What is the relationship between virtualenv and pyenv?

truth1ness picture truth1ness · Apr 29, 2015 · Viewed 46.2k times · Source

I recently learned how to use virtualenv and virtualenvwrapper in my workflow but I've seen pyenv mentioned in a few guides but I can't seem to get an understanding of what pyenv is and how it is different/similar to virtualenv. Is pyenv a better/newer replacement for virtualenv or a complimentary tool? If the latter what does it do differently and how do the two (and virtualenvwrapper if applicable) work together?

Answer

Steve Barnes picture Steve Barnes · Apr 29, 2015

Pyenv and virtualenv are very different tools that work in different ways to do different things:

  • Pyenv is a bash extension - will not work on Windows - that intercepts your calls to python, pip, etc., to direct them to one of several of the system python tool-chains. So you always have all the libraries that you have installed in the selected python version available - as such it is good for users who have to switch between different versions of python.

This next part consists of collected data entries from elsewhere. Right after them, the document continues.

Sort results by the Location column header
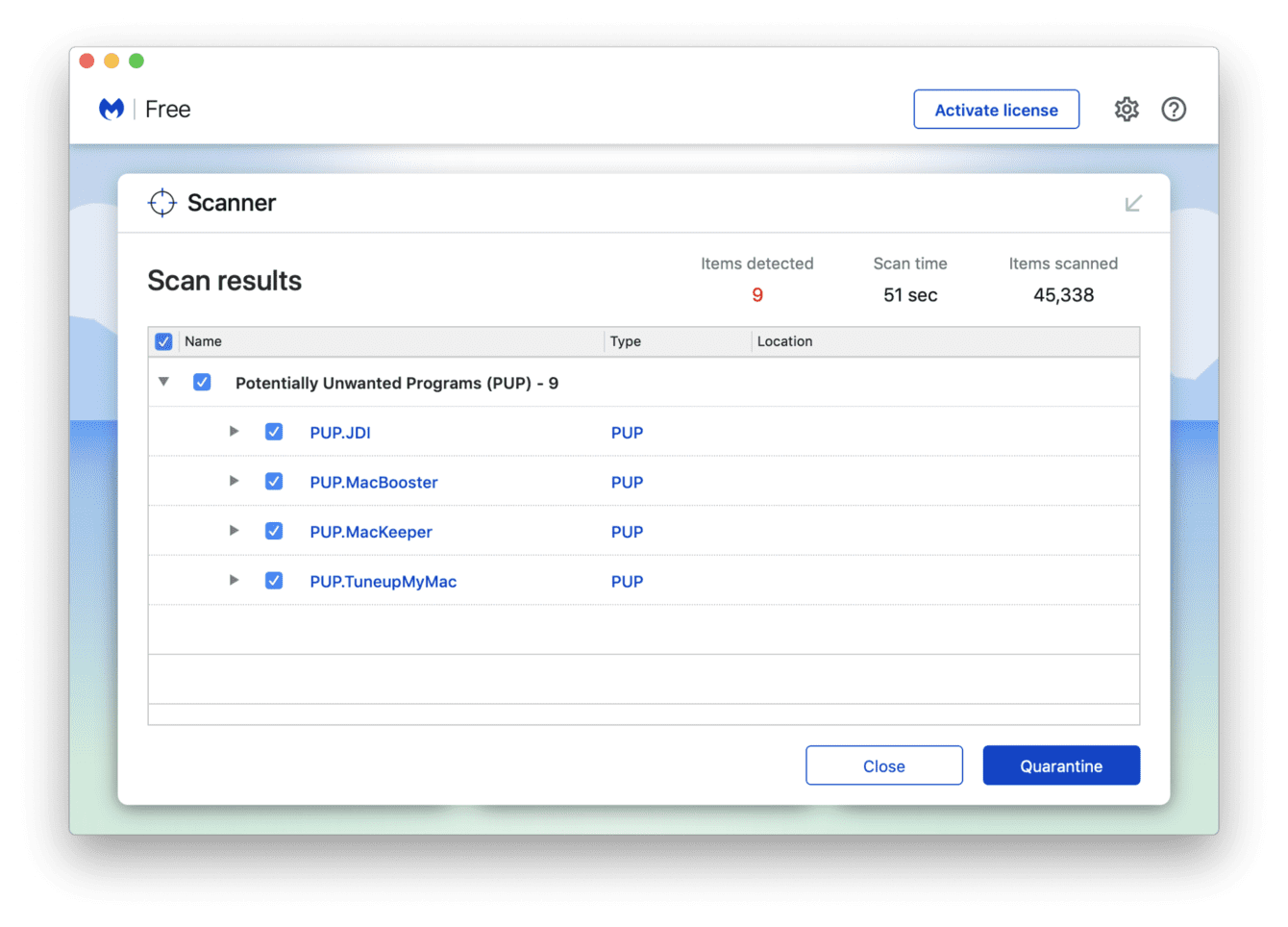 pos(784,341)
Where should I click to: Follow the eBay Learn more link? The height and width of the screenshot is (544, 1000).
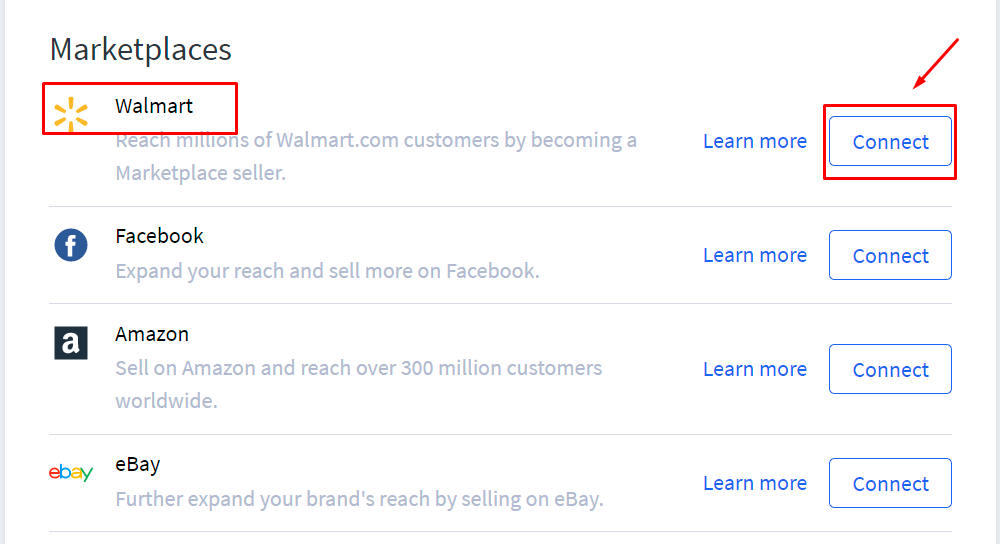[x=755, y=483]

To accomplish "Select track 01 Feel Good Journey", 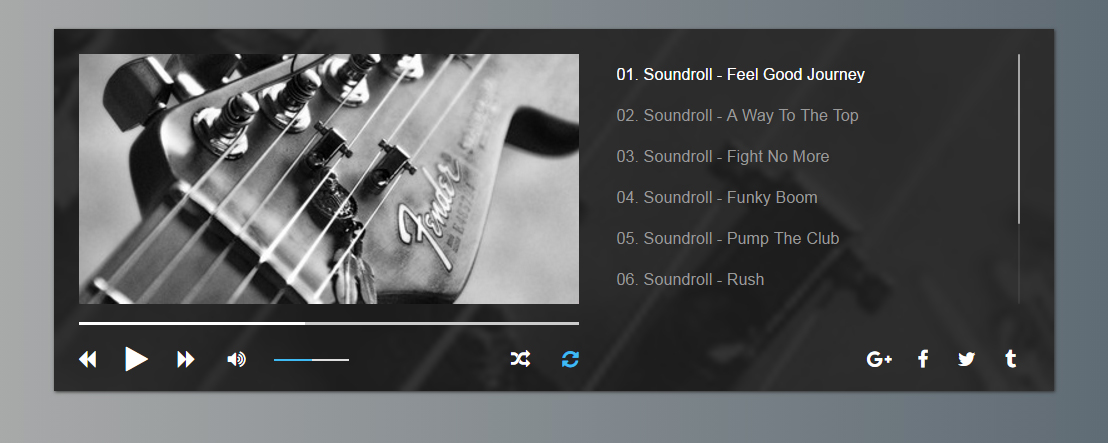I will (741, 74).
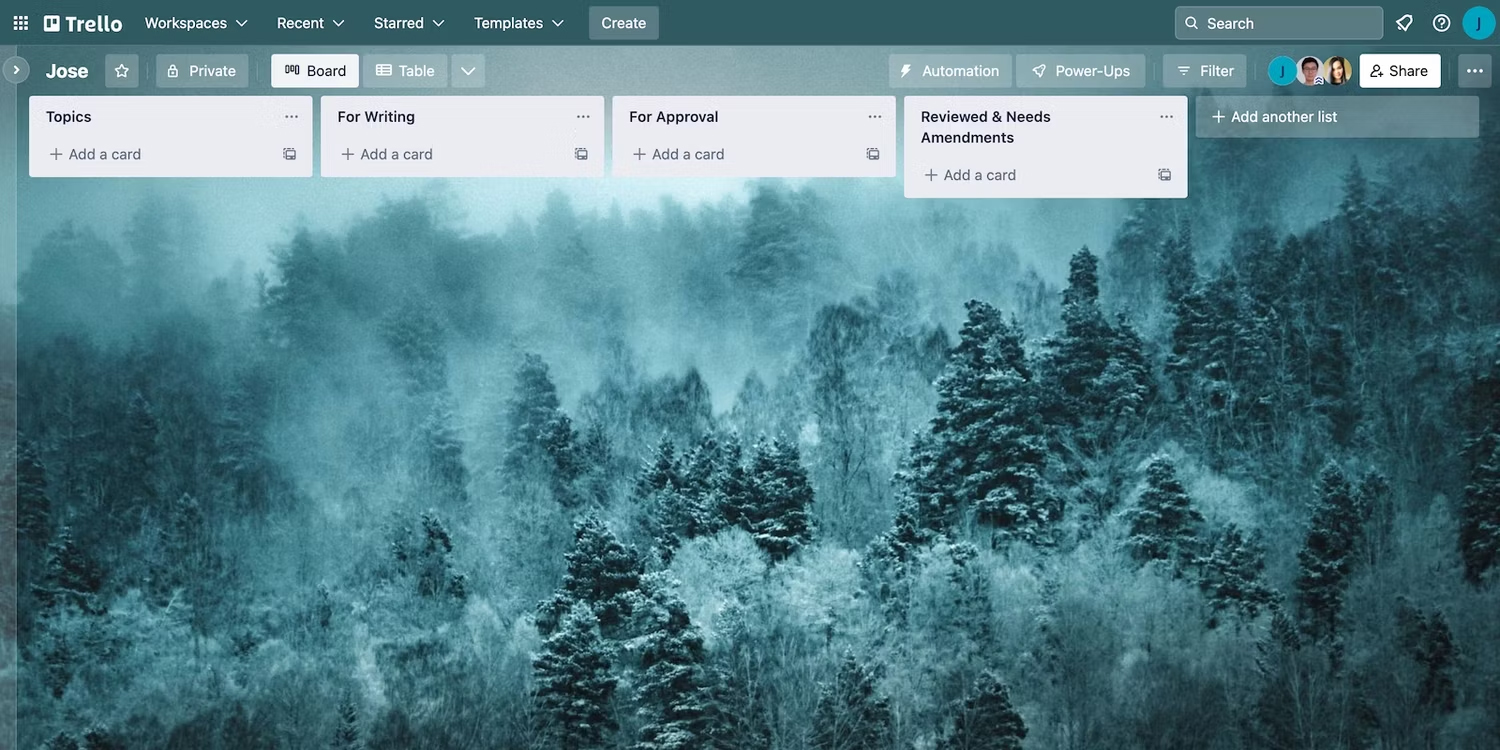Image resolution: width=1500 pixels, height=750 pixels.
Task: Switch to the Table view tab
Action: (405, 70)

  • VirtualEnv, is pure python so works everywhere, it makes a copy of, optionally a specific version of, python and pip local to the activate environment which may or may not include links to the current system tool-chain, if it does not you can install just a known subset of libraries into that environment. As such it is almost certainly much better for testing and deployment as you know exactly which libraries, at which versions, are used and a global change will not impact your module.

venv python > 3.3

Note that from Python 3.3 onward there is a built in implementation of VirtualEnv called venv (with, on some installations a wrapper called pyvenv - this wrapper is deprecated in Python 3.6), which should probably be used in preference. To avoid possible issues with the wrapper it is often a good idea to use it directly by using /path/to/python3 -m venv desired/env/path or you can use the excellent py python selector on windows with py -3 -m venv desired/env/path. It will create the directory specified with desired/env/path configure and populate it appropriately. In general it is very much like using VirtualEnv.

Additional Tools

There are a number of tools that it is worth mentioning, and considering, as they can help with the use of one or more of the above:

  • VirtualEnvWrapper Manage and simplify the use and management of VirtualEnv - Cross Platform.
  • pyenv-virtualenv, installed by pyenv-installer, which gives PyEnv tools for managing and interfacing to VirtualEnv - with this you can have a base installation that includes more than one version of python and create isolated environments within each of them - Linux/OS-X. Suggested by Johann Visagie
  • PyInstaller can take your python code, possibly developed & tested under VirtualEnv, and bundle it up so that it can run one platforms that do not have your version of python installed - Note that it is not a cross compiler you will need a Windows (virtual-)machine to build Windows installs, etc., but it can be handy even where you can be sure that python will be installed but cannot be sure that the version of python and all the libraries will be compatible with your code.